### Passage given:
==*==

That's maybe five minutes or maybe a month, or maybe 100 years. They've got some amount of time, they're gonna keep those events around. But in the cloud, of course we don't think too closely about brokers.

Those are the things that's abstracted away from us. But it's true, and you should know this. Every Kafka cluster is composed of these things called brokers.

And we never quite know how to refer to those. Are they machines? Are they servers?

These are all sort of old words, they might be containers, they might be VMs somewhere. And I'll skip that for the rest of this course. I'll probably just call them machines or servers or some kind of legacy term like that in as much as we're talking about brokers, just so you kind of have an idea what I mean.

Now that data gets written into that cluster, it's stored on those discs inside those brokers and of course, we wanna read it out, we do that with the consumer. And this consumer is a program you write. That Kafka cluster, those brokers that's infrastructure, somebody manages that infrastructure, operates that cluster.

Ideally, it's a managed service in the cloud, but what you write is the producer and the consumer, you put data in and you read data out. And it's reading data that frankly usually gets pretty interesting. This is where a lot of the work happens on the consume side.

What the consumer does with that data, well, that's up to the application itself, is generating a report, feeding a dashboard, is there some other process that it's sending that process data too? Often, a consumer will also be a producer and put its results into a different place in Kafka that transform data. But these are the fundamental parts of Kafka.

You have a producer, you have the cluster itself, you have a consumer. And that model, those three pieces, everything that ever gets built with Kafka conforms to that model. Maybe you won't see the consumer and the producer directly.

If you're using something like Kafka Streams, or CASE SQL Db, which we'll cover in a later module, you don't think about producing and consuming, but they're always there. These are the fundamental components of Kafka. So let's look at that again and add a component.

We've got our producers there on the left, that Kafka cluster in the middle, those producing applications are writing into the cluster that you've got the consumers they're reading from the cluster. What's that thing on top? Well, that's a ZooKeeper ensemble.

As of the time of this recording, Kafka uses ZooKeeper to manage consensus on a few pieces of distributed state. There are a few things that all of those brokers need to agree on. They need to have some consensus story on what is true and ZooKeeper is good at doing that.

Now, again, as I said, at the time of this recording, there's an initiative underway called KIP 500, that's Kafka Improvement Proposal, 500. That itself has bonded a number of child KIPs and a whole bunch of work to remove ZooKeeper from Kafka completely. So at some point after this recording, that will not be there anymore.

So it may be that you look at Kafka and the current release you're using, and maybe you see this video and say, well, there's no ZooKeeper there. And that means a new day has dawned. So there's a lot of work to get that done, and that work is ongoing.

But for now ZooKeeper's doing a great job, being a distributed consensus manager for the cluster. Producers and consumers are decoupled from one another. So a consumer doesn't know anything about the producer that produced the data that it's reading.

Likewise, when you produce data, you're not sending it to a particular destination, you're sending it to a structure inside the Kafka cluster, that's called a topic. You're producing that data to a topic, we'll cover those more in a moment. But you don't know anything about who's consuming from that topic.

==*==

### Data segment:
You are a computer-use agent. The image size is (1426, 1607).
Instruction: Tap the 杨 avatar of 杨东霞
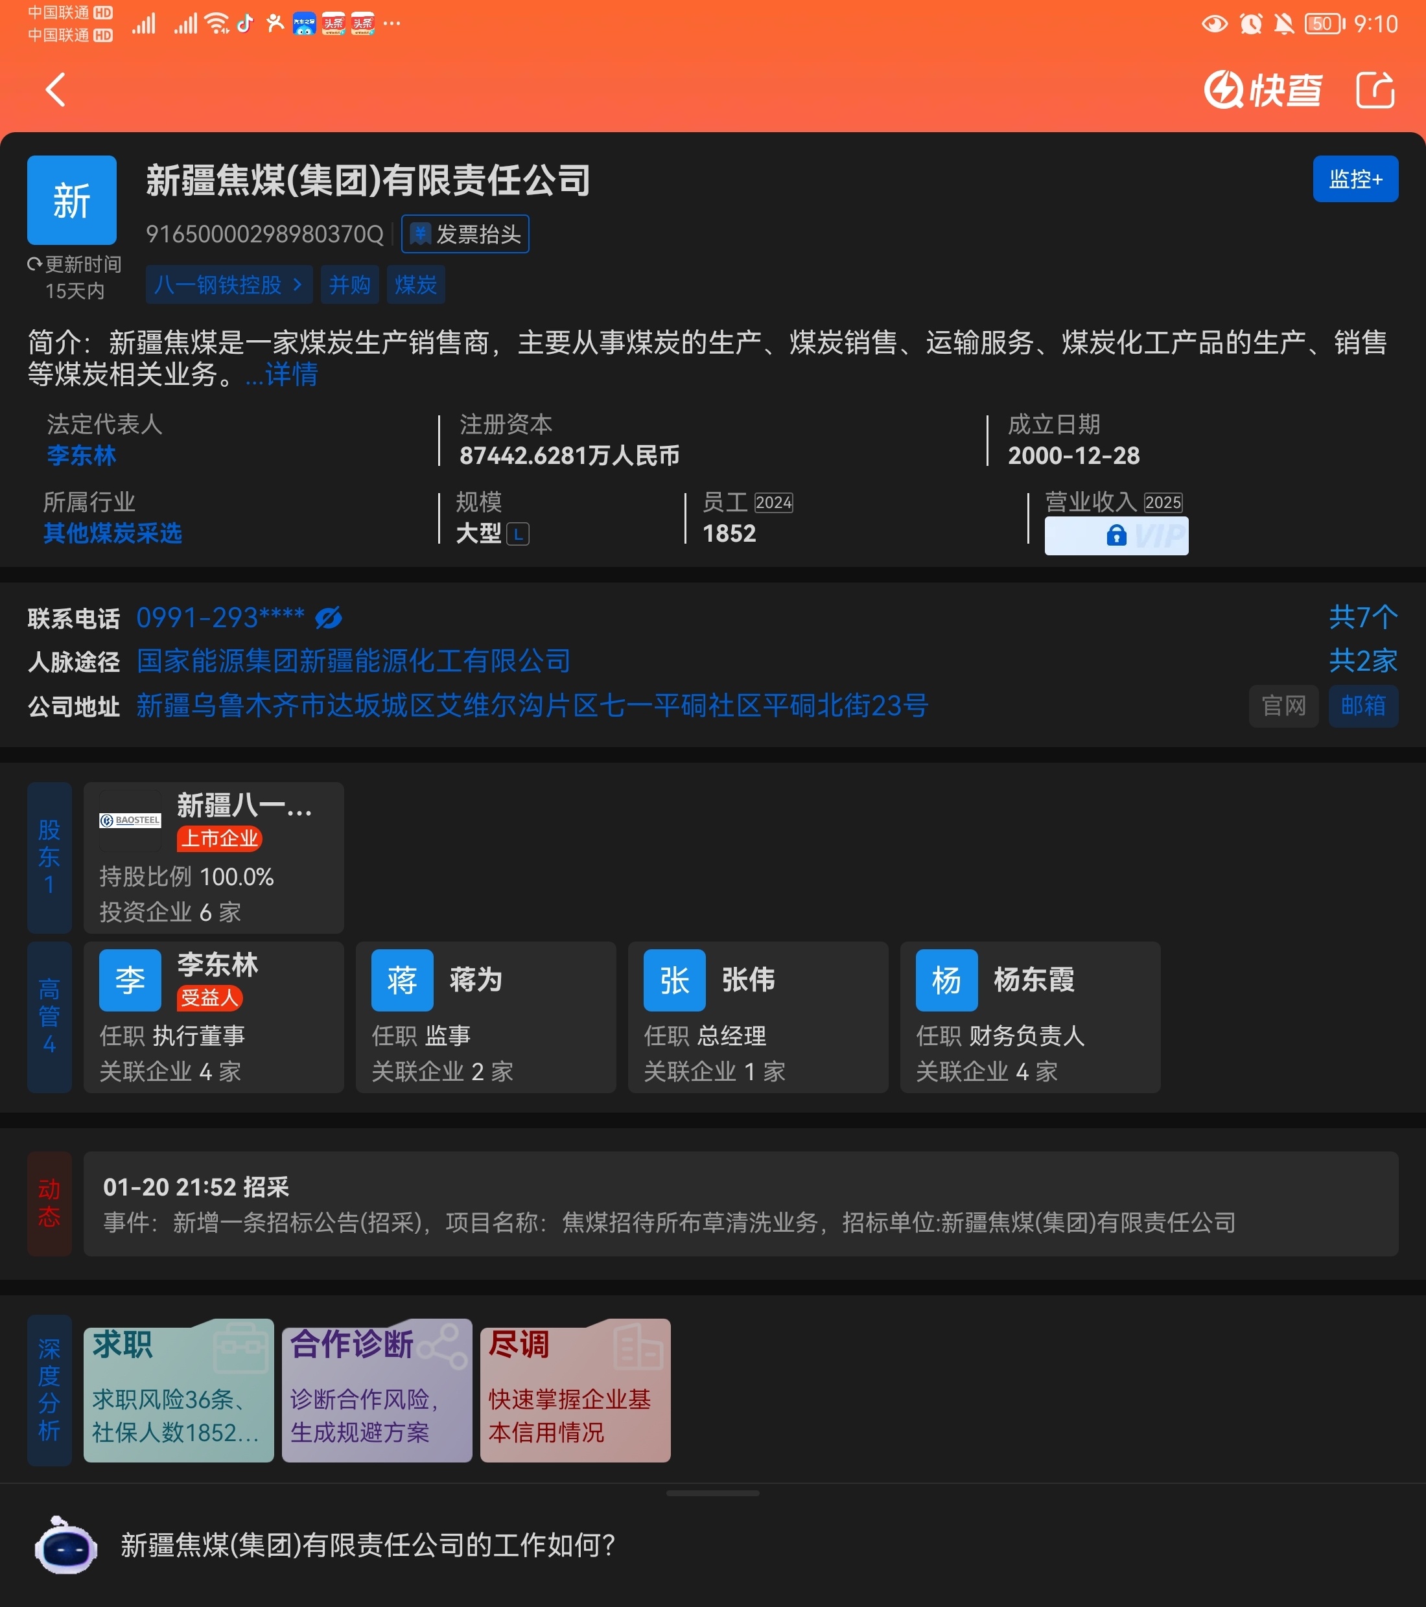pos(946,980)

==*==

### Exercise 1:
Summarize the Kafka passage in two sentences.
### Exercise 2:
Reproduce the Kafka passage between "Ideally, it's a" and "the consume side.", inclusive.

### Task output 1:
Kafka is built from producers that write data into a cluster of brokers and consumers that read it out, and producers and consumers are decoupled because data goes to a topic rather than to a particular destination. At the time of the recording, ZooKeeper manages consensus among the brokers, though work under KIP 500 is underway to remove it from Kafka completely.

### Task output 2:
Ideally, it's a managed service in the cloud, but what you write is the producer and the consumer, you put data in and you read data out. And it's reading data that frankly usually gets pretty interesting. This is where a lot of the work happens on the consume side.